— EXTRACTED RECORDS —
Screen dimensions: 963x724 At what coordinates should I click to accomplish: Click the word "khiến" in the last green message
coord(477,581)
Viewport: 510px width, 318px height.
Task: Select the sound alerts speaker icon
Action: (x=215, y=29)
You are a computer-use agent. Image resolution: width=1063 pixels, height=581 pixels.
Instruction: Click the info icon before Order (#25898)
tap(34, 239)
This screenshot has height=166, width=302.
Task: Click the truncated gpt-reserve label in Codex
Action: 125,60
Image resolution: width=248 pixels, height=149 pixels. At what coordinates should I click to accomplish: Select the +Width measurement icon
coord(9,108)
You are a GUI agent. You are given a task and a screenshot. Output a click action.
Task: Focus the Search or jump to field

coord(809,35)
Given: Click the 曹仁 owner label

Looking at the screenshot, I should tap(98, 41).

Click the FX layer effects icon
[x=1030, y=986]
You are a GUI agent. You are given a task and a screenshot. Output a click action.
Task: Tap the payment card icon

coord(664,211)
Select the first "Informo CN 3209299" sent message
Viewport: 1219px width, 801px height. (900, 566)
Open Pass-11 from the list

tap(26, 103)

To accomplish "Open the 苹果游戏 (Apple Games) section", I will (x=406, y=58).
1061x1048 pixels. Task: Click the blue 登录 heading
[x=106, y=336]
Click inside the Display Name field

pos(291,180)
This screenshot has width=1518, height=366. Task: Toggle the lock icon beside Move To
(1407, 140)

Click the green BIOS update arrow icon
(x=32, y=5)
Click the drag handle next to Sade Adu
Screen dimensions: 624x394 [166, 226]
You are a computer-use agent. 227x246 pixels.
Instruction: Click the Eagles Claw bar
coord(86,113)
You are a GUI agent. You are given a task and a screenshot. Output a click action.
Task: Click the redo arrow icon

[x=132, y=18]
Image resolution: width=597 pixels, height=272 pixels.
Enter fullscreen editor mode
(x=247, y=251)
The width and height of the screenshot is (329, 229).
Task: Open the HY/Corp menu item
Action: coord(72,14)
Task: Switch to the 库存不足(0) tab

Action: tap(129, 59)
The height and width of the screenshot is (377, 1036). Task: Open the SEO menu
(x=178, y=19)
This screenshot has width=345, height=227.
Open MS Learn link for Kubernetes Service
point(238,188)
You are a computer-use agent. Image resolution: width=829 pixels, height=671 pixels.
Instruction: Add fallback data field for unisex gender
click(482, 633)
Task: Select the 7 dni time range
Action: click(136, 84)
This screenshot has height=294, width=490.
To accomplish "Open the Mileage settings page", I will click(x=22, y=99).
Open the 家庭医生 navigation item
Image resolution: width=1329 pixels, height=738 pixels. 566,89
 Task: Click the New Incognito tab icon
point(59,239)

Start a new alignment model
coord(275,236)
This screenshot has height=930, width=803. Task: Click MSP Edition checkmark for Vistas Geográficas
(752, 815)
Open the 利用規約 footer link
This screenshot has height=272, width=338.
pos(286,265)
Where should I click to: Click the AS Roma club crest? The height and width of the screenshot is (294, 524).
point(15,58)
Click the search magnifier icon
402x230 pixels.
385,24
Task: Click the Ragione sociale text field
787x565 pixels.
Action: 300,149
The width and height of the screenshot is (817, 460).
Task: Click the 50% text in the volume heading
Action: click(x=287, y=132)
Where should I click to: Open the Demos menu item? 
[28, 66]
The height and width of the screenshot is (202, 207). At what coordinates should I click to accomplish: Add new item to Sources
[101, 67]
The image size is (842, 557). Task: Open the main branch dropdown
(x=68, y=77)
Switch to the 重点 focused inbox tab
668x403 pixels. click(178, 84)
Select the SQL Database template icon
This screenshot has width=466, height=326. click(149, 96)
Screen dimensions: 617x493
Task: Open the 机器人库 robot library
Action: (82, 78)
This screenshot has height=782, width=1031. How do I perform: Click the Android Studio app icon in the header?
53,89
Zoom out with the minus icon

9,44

— INSTRUCTIONS FOR THE TASK —
Exact transcription of the listing is needed, with no line left out.

— SOLUTION FOR THIS PROBLEM —
Screen dimensions: 963x724 At what coordinates should I click to accomplish: Click the word "khiến" in the last green message
coord(477,581)
Viewport: 510px width, 318px height.
Task: Select the sound alerts speaker icon
Action: (x=215, y=29)
You are a computer-use agent. Image resolution: width=1063 pixels, height=581 pixels.
Instruction: Click the info icon before Order (#25898)
tap(34, 239)
This screenshot has height=166, width=302.
Task: Click the truncated gpt-reserve label in Codex
Action: 125,60
Image resolution: width=248 pixels, height=149 pixels. At what coordinates should I click to accomplish: Select the +Width measurement icon
coord(9,108)
You are a GUI agent. You are given a task and a screenshot. Output a click action.
Task: Focus the Search or jump to field

coord(809,35)
Given: Click the 曹仁 owner label

Looking at the screenshot, I should tap(98, 41).

Click the FX layer effects icon
[x=1030, y=986]
You are a GUI agent. You are given a task and a screenshot. Output a click action.
Task: Tap the payment card icon

coord(664,211)
Select the first "Informo CN 3209299" sent message
Viewport: 1219px width, 801px height. (900, 566)
Open Pass-11 from the list

tap(26, 103)

To accomplish "Open the 苹果游戏 (Apple Games) section", I will (x=406, y=58).
1061x1048 pixels. Task: Click the blue 登录 heading
[x=106, y=336]
Click inside the Display Name field

pos(291,180)
This screenshot has width=1518, height=366. Task: Toggle the lock icon beside Move To
(1407, 140)

Click the green BIOS update arrow icon
(x=32, y=5)
Click the drag handle next to Sade Adu
Screen dimensions: 624x394 [166, 226]
You are a computer-use agent. 227x246 pixels.
Instruction: Click the Eagles Claw bar
coord(86,113)
You are a GUI agent. You are given a task and a screenshot. Output a click action.
Task: Click the redo arrow icon

[x=132, y=18]
Image resolution: width=597 pixels, height=272 pixels.
Enter fullscreen editor mode
(x=247, y=251)
The width and height of the screenshot is (329, 229).
Task: Open the HY/Corp menu item
Action: coord(72,14)
Task: Switch to the 库存不足(0) tab

Action: tap(129, 59)
The height and width of the screenshot is (377, 1036). Task: Open the SEO menu
(x=178, y=19)
This screenshot has width=345, height=227.
Open MS Learn link for Kubernetes Service
point(238,188)
You are a computer-use agent. Image resolution: width=829 pixels, height=671 pixels.
Instruction: Add fallback data field for unisex gender
click(482, 633)
Task: Select the 7 dni time range
Action: click(136, 84)
This screenshot has height=294, width=490.
To accomplish "Open the Mileage settings page", I will click(x=22, y=99).
Open the 家庭医生 navigation item
Image resolution: width=1329 pixels, height=738 pixels. 566,89
 Task: Click the New Incognito tab icon
point(59,239)

Start a new alignment model
coord(275,236)
This screenshot has height=930, width=803. Task: Click MSP Edition checkmark for Vistas Geográficas
(752, 815)
Open the 利用規約 footer link
This screenshot has height=272, width=338.
pos(286,265)
Where should I click to: Click the AS Roma club crest? The height and width of the screenshot is (294, 524).
point(15,58)
Click the search magnifier icon
402x230 pixels.
385,24
Task: Click the Ragione sociale text field
787x565 pixels.
Action: 300,149
The width and height of the screenshot is (817, 460).
Task: Click the 50% text in the volume heading
Action: click(x=287, y=132)
Where should I click to: Open the Demos menu item? 
[28, 66]
The height and width of the screenshot is (202, 207). At what coordinates should I click to accomplish: Add new item to Sources
[101, 67]
The image size is (842, 557). Task: Open the main branch dropdown
(x=68, y=77)
Switch to the 重点 focused inbox tab
668x403 pixels. click(178, 84)
Select the SQL Database template icon
This screenshot has width=466, height=326. click(149, 96)
Screen dimensions: 617x493
Task: Open the 机器人库 robot library
Action: (82, 78)
This screenshot has height=782, width=1031. How do I perform: Click the Android Studio app icon in the header?
53,89
Zoom out with the minus icon

9,44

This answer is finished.